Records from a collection
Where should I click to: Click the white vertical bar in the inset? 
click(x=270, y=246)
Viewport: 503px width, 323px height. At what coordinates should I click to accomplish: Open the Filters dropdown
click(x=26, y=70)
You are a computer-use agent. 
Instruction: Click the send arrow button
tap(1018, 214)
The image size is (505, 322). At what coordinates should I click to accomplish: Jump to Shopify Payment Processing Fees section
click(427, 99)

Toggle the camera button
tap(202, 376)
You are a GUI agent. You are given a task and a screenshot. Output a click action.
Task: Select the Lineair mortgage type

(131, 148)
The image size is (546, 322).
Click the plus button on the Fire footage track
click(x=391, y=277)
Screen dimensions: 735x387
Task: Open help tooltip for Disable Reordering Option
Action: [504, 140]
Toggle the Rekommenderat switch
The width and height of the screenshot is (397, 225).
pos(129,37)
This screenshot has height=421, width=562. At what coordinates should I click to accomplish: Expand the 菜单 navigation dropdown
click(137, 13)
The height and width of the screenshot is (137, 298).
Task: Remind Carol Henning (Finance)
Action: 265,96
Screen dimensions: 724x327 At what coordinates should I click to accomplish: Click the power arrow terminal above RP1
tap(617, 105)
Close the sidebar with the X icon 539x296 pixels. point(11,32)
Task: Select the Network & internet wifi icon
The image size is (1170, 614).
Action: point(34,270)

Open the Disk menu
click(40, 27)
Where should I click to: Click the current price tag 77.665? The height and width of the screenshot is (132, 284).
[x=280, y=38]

DIRECTIONS –
The answer is the data above, retyped exactly in full.

RESULT OF THE EXERCISE –
Where should I click to: Click the white vertical bar in the inset? 
click(x=270, y=246)
Viewport: 503px width, 323px height. At what coordinates should I click to accomplish: Open the Filters dropdown
click(x=26, y=70)
You are a computer-use agent. 
Instruction: Click the send arrow button
tap(1018, 214)
The image size is (505, 322). At what coordinates should I click to accomplish: Jump to Shopify Payment Processing Fees section
click(427, 99)

Toggle the camera button
tap(202, 376)
You are a GUI agent. You are given a task and a screenshot. Output a click action.
Task: Select the Lineair mortgage type

(131, 148)
The image size is (546, 322).
Click the plus button on the Fire footage track
click(x=391, y=277)
Screen dimensions: 735x387
Task: Open help tooltip for Disable Reordering Option
Action: [504, 140]
Toggle the Rekommenderat switch
The width and height of the screenshot is (397, 225).
pos(129,37)
This screenshot has height=421, width=562. At what coordinates should I click to accomplish: Expand the 菜单 navigation dropdown
click(137, 13)
The height and width of the screenshot is (137, 298).
Task: Remind Carol Henning (Finance)
Action: 265,96
Screen dimensions: 724x327 At what coordinates should I click to accomplish: Click the power arrow terminal above RP1
tap(617, 105)
Close the sidebar with the X icon 539x296 pixels. point(11,32)
Task: Select the Network & internet wifi icon
The image size is (1170, 614).
Action: point(34,270)

Open the Disk menu
click(40, 27)
Where should I click to: Click the current price tag 77.665? The height and width of the screenshot is (132, 284).
[x=280, y=38]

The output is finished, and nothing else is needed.